Jeffrey St. Clair directs most of his righteous venom at President Barack Obama. But he’s eloquent in describing the sadness of the American condition in general.
“Before he died, Norman Mailer took to lamenting that the American culture was corroding from a bad conscience. The country was warping under the psychic weight of years of illegal wars, torture, official greed, religious prudishness, government surveillance, unsatisfying Viagra-supplemented sex, bland genetically engineered food, crappy jobs, dismal movies, and infantile, corporatized music — all scrolling by in an infinite montage of annoying Tweets. Even the virtual commons of cyberspace had gone solipsistic.
“Corporate capitalism just wasn’t delivering the goods anymore. Not for the bottom 80 percent, any way. The economy was in ruins, mired in what appeared to be a permanent recession. The manufacturing sector had been killed from the inside-out, with millions of well-paying jobs outsourced and nothing but dreary service-sector positions to take their place. Chronic long-term unemployment hovered at more than 10 percent, worse, much worse, in black America. Those who clung to their jobs had seen their wages stagnate, their home values shrivel and were suffocating under merciless mounds of debt. Meanwhile, capital moved in ever-tightening circles among a new odious breed of super-rich, making sweat-free billions from the facile movement of money.
“By 2008, the wistfulness seemed to have evaporated from the American spirit. The country had seen its own government repeatedly prey on its citizens’ fear of the future. Paranoia had become the last growth industry. From the High Sierras to the Blue Ridge, the political landscape was sour and spiteful, the perfect seed-ground for the sprouting of the Tea Party and even ranker and more venomous movements on the American right. These were not the ideological descendents of the fiery libertarian Barry Goldwater. The tea-baggers lacked Goldwater’s western innocence and naive idealism. These suburban populists, by and large, were white, unhappy and aging. Animated by the grim nostalgia for a pre-Lapsarian fantasyland called the Reagan administration, many sensed their station in society slipping inexorably away. They wanted their country back. But back from whom?”
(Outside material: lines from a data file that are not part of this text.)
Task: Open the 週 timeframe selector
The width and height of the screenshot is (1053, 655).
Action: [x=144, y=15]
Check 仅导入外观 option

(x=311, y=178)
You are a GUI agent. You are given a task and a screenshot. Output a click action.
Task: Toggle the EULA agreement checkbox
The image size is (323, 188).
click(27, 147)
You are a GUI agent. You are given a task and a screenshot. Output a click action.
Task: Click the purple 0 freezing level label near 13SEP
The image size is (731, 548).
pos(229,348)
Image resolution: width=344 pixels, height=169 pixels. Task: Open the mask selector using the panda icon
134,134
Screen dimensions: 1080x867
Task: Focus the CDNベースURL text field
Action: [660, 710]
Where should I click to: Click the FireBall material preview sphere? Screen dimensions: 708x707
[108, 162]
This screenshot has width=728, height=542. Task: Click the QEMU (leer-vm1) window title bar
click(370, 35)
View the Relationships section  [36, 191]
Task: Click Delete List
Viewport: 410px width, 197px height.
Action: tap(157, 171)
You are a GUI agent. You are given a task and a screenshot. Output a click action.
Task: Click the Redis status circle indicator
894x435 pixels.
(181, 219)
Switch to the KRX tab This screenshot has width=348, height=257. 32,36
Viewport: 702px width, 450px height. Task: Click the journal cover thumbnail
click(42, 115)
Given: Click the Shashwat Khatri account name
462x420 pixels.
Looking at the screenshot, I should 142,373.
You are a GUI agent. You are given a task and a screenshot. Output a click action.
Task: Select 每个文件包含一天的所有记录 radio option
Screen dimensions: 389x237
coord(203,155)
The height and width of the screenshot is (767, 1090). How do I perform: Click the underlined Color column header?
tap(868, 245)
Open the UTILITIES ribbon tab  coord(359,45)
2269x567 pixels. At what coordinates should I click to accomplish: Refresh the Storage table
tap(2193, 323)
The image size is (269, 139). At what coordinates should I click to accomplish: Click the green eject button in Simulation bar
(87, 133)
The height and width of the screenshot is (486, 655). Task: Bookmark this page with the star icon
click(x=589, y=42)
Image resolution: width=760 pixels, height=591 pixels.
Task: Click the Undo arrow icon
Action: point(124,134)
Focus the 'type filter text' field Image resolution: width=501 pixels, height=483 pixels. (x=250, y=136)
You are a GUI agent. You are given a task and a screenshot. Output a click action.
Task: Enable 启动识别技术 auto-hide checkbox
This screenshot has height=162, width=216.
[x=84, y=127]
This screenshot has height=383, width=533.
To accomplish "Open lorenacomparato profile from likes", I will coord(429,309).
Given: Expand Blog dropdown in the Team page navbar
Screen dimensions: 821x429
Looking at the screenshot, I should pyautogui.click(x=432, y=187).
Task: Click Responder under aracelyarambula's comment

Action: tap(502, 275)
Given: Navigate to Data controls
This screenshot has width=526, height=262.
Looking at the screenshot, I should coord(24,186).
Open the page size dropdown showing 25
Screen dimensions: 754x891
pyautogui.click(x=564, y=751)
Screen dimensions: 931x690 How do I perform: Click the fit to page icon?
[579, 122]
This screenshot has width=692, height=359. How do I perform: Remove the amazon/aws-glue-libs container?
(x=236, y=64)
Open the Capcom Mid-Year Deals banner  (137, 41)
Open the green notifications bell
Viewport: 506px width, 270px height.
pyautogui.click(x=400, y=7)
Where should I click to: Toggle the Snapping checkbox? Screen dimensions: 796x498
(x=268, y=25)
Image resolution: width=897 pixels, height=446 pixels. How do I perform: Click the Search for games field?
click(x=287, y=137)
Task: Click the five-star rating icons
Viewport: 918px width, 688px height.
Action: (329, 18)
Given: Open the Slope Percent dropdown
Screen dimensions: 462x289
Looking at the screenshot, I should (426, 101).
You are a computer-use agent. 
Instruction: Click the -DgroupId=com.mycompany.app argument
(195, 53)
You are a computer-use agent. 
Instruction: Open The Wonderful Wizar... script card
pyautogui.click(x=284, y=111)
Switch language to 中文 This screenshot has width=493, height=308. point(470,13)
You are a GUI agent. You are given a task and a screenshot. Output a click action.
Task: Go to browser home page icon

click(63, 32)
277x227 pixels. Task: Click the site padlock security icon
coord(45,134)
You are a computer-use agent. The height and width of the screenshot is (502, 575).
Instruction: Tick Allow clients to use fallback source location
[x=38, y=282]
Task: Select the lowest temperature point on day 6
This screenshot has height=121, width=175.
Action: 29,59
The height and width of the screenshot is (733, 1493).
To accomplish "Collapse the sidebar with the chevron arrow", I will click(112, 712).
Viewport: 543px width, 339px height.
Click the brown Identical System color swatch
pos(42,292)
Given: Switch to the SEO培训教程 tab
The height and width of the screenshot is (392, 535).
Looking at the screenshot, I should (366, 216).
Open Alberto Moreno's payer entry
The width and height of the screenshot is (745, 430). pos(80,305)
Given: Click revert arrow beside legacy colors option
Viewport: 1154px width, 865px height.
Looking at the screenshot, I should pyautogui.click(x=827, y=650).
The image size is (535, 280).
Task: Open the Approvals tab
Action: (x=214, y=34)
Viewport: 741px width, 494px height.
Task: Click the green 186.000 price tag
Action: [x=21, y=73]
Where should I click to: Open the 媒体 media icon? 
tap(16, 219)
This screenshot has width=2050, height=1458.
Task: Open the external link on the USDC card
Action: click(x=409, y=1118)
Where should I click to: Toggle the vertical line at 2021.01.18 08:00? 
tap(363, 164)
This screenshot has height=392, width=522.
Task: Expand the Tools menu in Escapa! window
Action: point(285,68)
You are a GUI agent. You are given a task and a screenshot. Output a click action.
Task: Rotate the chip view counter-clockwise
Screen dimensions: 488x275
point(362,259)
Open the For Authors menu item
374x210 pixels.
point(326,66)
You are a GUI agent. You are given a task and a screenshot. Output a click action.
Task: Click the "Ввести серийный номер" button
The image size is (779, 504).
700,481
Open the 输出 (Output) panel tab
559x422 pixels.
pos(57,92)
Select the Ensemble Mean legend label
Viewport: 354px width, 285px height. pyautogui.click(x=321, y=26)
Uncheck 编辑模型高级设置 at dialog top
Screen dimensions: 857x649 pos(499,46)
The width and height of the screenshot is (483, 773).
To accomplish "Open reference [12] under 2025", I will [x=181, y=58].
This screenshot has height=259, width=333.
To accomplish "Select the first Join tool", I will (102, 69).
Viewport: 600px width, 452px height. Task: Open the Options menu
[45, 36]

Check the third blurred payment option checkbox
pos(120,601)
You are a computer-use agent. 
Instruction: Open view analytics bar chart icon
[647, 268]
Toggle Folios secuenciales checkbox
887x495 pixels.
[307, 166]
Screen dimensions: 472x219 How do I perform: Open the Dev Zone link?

“Instead of blaming corporate outsourcers or predatory bankers, they directed their vindictive impulse toward immigrants and blacks, government workers and teachers, scientists and homosexuals. There’s something profoundly pathetic about the political fatalism of this new species Know-Nothings. But, it must be said, their wrath was mostly pure. This strange consortium of discontent seethed with an inchoate sense of alienation, an acidic despair at the diminished potentialities of life in post-industrial America.”